Behnaz et al. also conducted a survey to assess KAP among final-year medical students in Yazd, Central Iran (21) and found that knowledge and practice of students were moderate to high in 99.3% and 88.1% of cases, respectively (21); this rate is higher than what we estimated in our study. However, in their study, 43% of students did not know that the sputum smear test is the most important method for the diagnosis of pulmonary TB (21). On the other hand, in our study, 78.3% of postgraduate medical students reported that patients who are suspicious of pulmonary TB should be referred to TB laboratories for AFB sputum smear test.

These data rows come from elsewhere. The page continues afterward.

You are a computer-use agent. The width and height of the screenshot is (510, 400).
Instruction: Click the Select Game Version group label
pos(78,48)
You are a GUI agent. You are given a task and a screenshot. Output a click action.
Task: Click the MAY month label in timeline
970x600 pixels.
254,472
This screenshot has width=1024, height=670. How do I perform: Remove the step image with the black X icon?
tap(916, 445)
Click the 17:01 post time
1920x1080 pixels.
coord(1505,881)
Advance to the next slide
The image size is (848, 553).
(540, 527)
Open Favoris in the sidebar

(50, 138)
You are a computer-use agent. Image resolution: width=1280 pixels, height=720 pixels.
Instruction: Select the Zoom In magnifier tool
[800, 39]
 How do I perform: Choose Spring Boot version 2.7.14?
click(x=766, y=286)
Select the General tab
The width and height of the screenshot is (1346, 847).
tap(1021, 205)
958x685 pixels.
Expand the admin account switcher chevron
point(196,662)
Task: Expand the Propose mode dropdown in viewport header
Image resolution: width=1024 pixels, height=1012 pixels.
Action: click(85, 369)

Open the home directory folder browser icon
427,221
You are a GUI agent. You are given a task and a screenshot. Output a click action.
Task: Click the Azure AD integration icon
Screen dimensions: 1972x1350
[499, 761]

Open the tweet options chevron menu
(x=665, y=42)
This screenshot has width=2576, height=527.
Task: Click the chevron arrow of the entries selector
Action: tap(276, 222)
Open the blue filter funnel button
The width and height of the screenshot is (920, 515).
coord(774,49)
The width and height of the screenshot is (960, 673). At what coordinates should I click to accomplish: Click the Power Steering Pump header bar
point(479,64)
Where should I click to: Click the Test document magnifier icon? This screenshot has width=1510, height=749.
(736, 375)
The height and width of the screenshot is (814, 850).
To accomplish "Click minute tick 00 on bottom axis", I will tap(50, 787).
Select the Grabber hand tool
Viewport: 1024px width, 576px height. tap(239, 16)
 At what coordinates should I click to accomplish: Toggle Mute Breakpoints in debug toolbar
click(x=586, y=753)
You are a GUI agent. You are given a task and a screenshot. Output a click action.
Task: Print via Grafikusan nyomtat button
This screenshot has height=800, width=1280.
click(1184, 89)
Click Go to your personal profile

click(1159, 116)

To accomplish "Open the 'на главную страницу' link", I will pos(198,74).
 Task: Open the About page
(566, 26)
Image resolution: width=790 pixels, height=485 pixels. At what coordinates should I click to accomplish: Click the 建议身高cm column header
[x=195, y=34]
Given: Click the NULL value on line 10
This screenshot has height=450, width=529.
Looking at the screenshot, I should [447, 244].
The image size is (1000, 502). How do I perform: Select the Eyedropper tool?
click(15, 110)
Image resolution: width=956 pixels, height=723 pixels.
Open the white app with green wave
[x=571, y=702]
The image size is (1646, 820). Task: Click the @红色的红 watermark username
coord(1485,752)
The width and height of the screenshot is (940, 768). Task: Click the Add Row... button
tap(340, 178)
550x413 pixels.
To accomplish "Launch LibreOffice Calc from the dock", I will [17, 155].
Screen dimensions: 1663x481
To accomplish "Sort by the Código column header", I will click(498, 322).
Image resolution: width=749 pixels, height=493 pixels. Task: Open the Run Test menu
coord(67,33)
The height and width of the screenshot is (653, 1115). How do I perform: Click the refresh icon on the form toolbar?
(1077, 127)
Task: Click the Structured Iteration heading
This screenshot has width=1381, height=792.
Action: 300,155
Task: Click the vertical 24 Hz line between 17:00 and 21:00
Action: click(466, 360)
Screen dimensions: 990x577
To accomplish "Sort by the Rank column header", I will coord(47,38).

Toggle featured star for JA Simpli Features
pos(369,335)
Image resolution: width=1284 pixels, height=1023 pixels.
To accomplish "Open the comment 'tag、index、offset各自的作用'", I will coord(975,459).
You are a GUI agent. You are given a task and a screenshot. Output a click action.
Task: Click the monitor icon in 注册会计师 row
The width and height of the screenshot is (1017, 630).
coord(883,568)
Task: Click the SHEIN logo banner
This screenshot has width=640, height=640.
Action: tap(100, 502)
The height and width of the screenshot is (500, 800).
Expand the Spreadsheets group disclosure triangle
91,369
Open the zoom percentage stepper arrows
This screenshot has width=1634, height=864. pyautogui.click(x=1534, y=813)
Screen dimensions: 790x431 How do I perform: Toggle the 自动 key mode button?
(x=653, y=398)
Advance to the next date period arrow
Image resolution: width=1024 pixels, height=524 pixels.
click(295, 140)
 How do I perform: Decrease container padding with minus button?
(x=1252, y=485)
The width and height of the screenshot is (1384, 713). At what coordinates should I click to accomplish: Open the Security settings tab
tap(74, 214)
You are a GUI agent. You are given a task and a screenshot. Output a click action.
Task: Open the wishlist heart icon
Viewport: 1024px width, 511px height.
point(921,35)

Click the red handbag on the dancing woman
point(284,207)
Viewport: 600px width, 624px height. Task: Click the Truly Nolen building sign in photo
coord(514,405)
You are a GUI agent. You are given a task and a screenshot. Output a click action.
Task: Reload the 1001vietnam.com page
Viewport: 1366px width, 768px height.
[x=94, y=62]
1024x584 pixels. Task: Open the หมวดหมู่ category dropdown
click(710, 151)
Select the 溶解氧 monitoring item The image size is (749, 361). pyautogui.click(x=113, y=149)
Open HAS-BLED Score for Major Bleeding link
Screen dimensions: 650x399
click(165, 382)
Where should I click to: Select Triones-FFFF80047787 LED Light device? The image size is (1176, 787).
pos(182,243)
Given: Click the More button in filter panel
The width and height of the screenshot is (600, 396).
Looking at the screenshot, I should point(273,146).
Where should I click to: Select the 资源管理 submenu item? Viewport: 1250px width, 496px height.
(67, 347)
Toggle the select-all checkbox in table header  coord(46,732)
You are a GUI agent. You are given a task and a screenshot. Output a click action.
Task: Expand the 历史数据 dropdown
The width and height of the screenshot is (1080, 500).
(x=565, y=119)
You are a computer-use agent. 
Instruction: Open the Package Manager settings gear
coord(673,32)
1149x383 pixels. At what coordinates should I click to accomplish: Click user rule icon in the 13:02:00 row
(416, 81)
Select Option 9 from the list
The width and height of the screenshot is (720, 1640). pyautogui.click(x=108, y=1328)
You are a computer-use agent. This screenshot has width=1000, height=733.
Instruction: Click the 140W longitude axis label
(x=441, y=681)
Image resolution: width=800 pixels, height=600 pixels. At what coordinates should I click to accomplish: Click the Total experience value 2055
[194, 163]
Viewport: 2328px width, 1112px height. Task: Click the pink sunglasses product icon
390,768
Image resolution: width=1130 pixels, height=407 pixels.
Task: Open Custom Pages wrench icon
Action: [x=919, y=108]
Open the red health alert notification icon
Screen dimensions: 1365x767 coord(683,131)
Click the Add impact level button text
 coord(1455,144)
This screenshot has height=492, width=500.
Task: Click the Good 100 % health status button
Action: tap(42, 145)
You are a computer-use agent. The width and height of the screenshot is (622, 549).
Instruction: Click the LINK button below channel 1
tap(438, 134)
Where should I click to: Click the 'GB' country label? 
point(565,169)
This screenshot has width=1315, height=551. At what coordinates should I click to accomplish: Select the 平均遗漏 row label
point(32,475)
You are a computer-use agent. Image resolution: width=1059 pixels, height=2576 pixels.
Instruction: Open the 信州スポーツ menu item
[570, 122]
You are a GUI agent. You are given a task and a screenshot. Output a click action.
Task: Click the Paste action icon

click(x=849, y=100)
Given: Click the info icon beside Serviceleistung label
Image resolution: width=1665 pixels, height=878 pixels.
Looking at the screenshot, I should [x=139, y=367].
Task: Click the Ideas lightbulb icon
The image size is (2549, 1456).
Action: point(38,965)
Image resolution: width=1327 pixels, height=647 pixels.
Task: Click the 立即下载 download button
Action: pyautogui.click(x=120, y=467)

Moreover, we found that 78.3% of medical students did not believe that BCG vaccine provides lifelong immunity, while more than 50% of students had this opinion in the study by Behnaz et al. (21).

The most important limitation of our study was related to the target group, which was hardly accessible due to the wide geographical job distribution. However, after several contacts via E-mail, SMS, and social networks, we could finally assess their knowledge and practice. We recommend a large-study at the national level, including both public and private sectors to present a more comprehensive image of the level of TB knowledge and practice among medical students, GPs, and nurses, as similarly suggested in another study (22). In addition, we suggest effective educational protocols in national TB guidelines. Also, study of the efficacy of CME courses for TB is recommended.

5.1. Conclusion

This study indicated the need for regular, continuous, and patient-centered training courses of TB before, during, and after graduation for all medical students.